Brief: Return each line from the rows below that contains the word "accomplish".

Extracted data:
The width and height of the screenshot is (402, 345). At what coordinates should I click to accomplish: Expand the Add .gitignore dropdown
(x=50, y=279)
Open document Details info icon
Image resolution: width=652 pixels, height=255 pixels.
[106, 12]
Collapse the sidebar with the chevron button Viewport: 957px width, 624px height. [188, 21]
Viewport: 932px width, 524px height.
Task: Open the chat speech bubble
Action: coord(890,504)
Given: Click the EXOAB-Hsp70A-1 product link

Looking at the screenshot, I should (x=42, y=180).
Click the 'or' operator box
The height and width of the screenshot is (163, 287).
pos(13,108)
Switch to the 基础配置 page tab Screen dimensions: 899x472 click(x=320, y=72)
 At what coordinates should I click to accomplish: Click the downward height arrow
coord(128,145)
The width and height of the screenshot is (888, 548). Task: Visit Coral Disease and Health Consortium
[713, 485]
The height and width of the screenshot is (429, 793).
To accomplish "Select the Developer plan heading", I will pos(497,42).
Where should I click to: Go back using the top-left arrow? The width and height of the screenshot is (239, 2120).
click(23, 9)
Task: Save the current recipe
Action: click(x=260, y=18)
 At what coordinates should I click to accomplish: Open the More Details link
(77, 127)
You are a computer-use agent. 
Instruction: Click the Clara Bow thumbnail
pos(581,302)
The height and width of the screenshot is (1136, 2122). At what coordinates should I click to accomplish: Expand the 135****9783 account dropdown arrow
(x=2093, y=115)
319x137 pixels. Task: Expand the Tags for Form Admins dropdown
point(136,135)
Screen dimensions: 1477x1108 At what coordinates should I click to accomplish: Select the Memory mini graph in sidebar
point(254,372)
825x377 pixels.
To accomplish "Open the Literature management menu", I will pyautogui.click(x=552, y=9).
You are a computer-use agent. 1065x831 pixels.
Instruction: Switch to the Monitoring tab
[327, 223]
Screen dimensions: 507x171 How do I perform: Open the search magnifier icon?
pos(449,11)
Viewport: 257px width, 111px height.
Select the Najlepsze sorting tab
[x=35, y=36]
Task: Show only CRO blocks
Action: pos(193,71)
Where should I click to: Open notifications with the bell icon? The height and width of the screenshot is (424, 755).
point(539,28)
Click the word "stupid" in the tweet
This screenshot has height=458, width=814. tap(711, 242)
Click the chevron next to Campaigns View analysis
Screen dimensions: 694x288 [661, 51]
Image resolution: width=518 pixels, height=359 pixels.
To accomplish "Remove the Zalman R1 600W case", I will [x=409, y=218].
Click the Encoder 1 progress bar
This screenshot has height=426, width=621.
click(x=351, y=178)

Answer for this exercise:
The width and height of the screenshot is (402, 345). At what coordinates should I click to accomplish: Expand the Add .gitignore dropdown
 At what coordinates should I click to accomplish: Click the downward height arrow
To accomplish "Select the Developer plan heading", I will pos(497,42).
 At what coordinates should I click to accomplish: Open the More Details link
The height and width of the screenshot is (1136, 2122). At what coordinates should I click to accomplish: Expand the 135****9783 account dropdown arrow
Screen dimensions: 1477x1108 At what coordinates should I click to accomplish: Select the Memory mini graph in sidebar
To accomplish "Open the Literature management menu", I will pyautogui.click(x=552, y=9).
To accomplish "Remove the Zalman R1 600W case", I will [x=409, y=218].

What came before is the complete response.